The best sound editor can assemble and organize the audio recordings as well as tracking, in the way that is most important for the overall audio workflow. If you study closely, you will see the sound editing phase divides audio samples into different categories such as dialogue, Foley, effects and music.
Dialogue generally comes from recordings on set, wild recordings, ADR, and more.
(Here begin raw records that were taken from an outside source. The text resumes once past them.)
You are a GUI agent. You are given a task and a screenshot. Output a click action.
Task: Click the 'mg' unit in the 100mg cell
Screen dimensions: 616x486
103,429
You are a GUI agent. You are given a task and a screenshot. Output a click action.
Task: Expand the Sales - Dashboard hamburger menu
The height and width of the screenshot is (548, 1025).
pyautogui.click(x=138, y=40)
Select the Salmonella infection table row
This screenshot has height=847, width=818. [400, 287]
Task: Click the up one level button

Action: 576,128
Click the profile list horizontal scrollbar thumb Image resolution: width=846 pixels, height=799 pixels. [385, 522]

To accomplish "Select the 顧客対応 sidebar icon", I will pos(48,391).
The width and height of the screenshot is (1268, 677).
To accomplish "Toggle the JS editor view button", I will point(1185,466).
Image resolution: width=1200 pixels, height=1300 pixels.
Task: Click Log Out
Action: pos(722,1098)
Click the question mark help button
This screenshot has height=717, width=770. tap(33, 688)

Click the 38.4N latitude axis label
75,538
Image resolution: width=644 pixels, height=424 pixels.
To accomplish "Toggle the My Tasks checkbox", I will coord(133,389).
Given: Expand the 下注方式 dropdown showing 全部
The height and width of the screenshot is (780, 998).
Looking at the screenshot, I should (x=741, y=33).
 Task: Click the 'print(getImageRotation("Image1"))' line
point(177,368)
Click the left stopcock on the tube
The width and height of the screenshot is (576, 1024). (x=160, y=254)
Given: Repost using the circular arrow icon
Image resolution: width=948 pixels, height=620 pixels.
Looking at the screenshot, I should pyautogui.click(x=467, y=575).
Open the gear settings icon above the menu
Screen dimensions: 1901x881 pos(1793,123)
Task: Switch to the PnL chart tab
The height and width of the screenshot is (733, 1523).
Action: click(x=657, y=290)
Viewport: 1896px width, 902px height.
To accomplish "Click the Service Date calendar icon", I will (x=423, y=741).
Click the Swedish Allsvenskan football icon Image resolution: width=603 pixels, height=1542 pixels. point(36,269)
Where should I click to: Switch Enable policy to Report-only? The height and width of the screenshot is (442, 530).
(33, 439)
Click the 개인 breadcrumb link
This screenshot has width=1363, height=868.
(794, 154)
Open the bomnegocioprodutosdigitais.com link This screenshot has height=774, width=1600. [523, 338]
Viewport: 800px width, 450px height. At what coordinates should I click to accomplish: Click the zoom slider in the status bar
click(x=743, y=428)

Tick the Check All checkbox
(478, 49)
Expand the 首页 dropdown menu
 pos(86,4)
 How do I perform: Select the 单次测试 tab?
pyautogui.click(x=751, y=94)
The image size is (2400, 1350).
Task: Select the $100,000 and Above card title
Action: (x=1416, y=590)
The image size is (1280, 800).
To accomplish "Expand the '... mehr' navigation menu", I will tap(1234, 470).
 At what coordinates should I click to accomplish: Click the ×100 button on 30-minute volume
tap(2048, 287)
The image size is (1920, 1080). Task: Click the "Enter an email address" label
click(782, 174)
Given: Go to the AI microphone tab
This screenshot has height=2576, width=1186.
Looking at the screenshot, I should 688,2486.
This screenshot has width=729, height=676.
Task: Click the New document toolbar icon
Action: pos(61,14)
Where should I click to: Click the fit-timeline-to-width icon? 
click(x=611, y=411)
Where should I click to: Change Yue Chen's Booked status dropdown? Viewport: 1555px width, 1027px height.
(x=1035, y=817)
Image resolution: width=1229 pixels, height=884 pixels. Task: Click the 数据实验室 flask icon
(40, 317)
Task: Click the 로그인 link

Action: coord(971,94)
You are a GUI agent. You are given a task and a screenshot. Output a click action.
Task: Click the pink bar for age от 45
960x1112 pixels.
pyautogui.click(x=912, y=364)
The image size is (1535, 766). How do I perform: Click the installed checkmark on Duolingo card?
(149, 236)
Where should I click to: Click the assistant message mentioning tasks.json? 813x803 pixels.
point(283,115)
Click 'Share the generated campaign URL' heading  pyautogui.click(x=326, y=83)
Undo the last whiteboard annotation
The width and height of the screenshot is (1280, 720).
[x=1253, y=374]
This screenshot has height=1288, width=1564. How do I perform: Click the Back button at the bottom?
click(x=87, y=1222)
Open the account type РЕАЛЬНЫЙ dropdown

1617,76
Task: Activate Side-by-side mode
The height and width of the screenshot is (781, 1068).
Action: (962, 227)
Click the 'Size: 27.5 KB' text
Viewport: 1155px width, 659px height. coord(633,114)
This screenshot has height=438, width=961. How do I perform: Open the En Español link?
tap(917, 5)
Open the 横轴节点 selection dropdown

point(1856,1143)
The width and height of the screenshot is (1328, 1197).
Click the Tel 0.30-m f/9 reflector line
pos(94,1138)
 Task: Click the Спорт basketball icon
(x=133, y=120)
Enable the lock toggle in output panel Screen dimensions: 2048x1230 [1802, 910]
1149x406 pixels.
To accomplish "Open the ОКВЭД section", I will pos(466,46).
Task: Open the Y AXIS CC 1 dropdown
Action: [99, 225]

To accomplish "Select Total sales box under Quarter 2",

All of these sounds include
- Chosen: Find the best possible recordings for final results.
- Cleaned: For noise, reverb, artifacts, and more.
- Filtered: Several effects added to boost or manipulate the recordings in order to deliver a specific feel.
- Layered on the timeline and then sync with the visuals.
This is where the sound editor decides if any audio needs to be recorded again. This is where every sound is decided on, assembled and made ready for the final result. In general, there are some projects that have multiple dialogue tracks, multiple songs and music tracks, and more. In short, if you are looking at hundreds of tracks, with no room for error.
Once all the different groups of audio are passed, they are premixed. Dialogue can be premixed, foley can be premixed, and music can be premixed, and other effects can be premixed.
The premix can preserve the intentions of the filmmakers, and create Stems. You can have a dialogue stem, foley stem, effect stem, and music stem. You can also have several types of dialogue stems and more. The audio or sound post production is responsible for handling all of these elements.